● Problem statement:
Print only what runs from the line that includes "You are a computer-use" to the end of the listing, word for word, and do not include any pictures.

● Records supplied:

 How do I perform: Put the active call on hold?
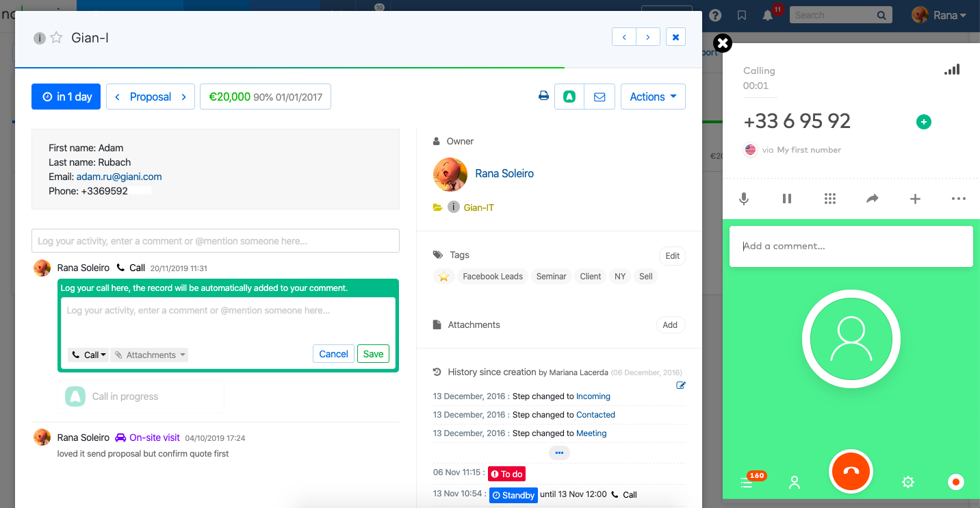(x=786, y=199)
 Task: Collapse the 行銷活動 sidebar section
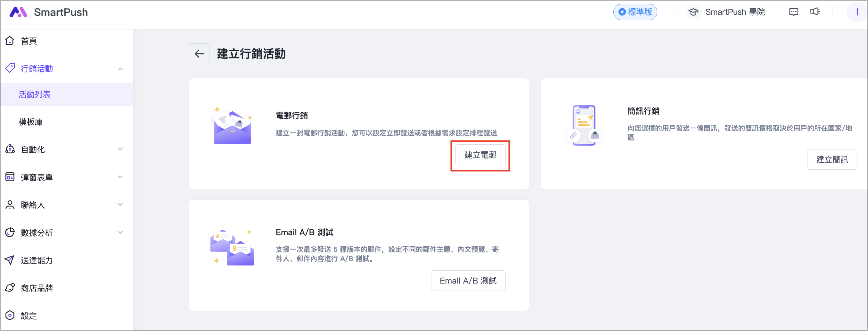(x=120, y=69)
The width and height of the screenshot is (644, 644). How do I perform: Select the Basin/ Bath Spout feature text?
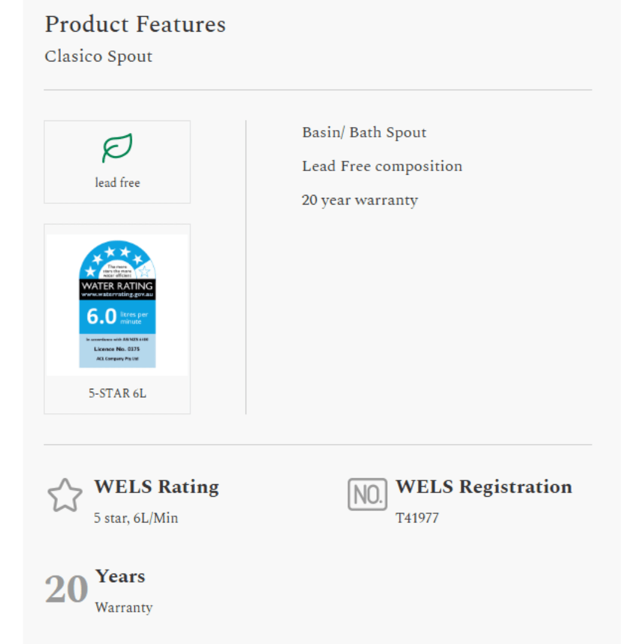[364, 132]
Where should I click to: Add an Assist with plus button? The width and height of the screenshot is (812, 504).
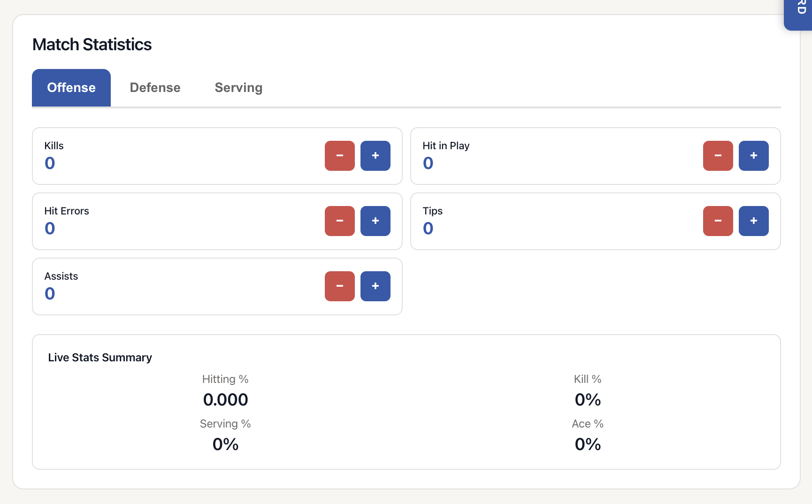[375, 286]
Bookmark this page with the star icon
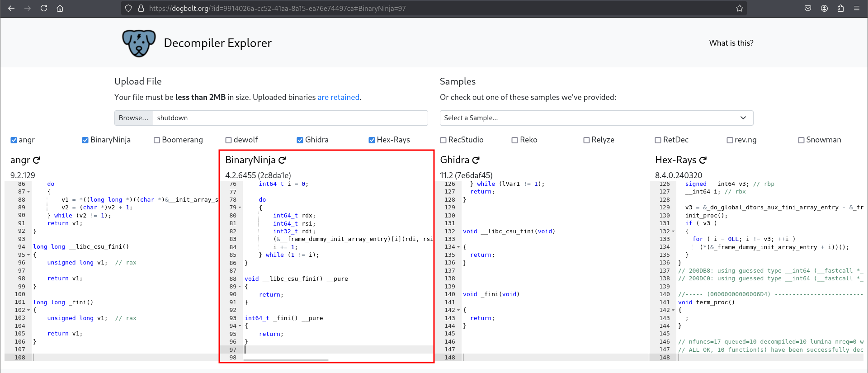 740,8

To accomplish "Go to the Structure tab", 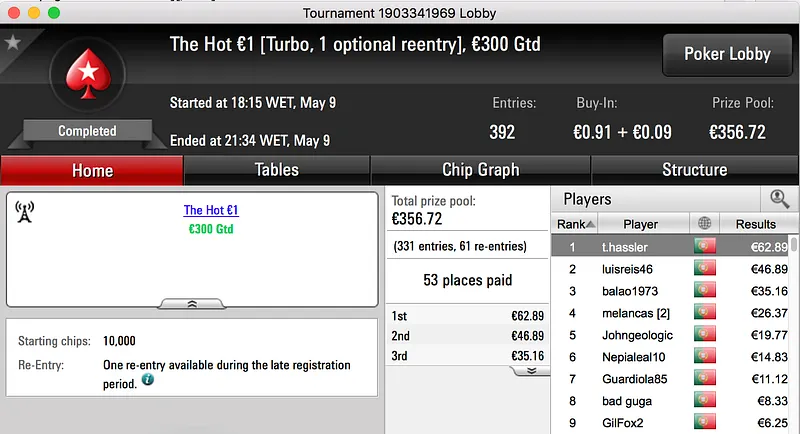I will coord(694,170).
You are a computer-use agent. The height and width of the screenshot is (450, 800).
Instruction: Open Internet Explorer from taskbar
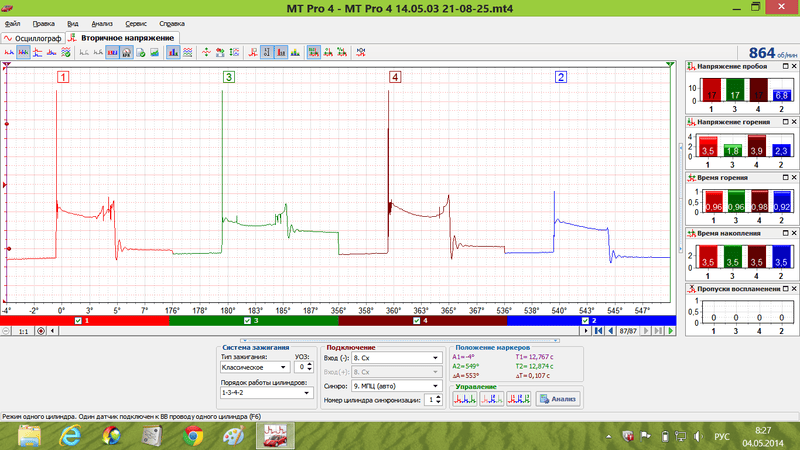(x=71, y=436)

● Final answer:
You are a computer-use agent. The height and width of the screenshot is (450, 800).
Instruction: Open Internet Explorer from taskbar
(x=71, y=436)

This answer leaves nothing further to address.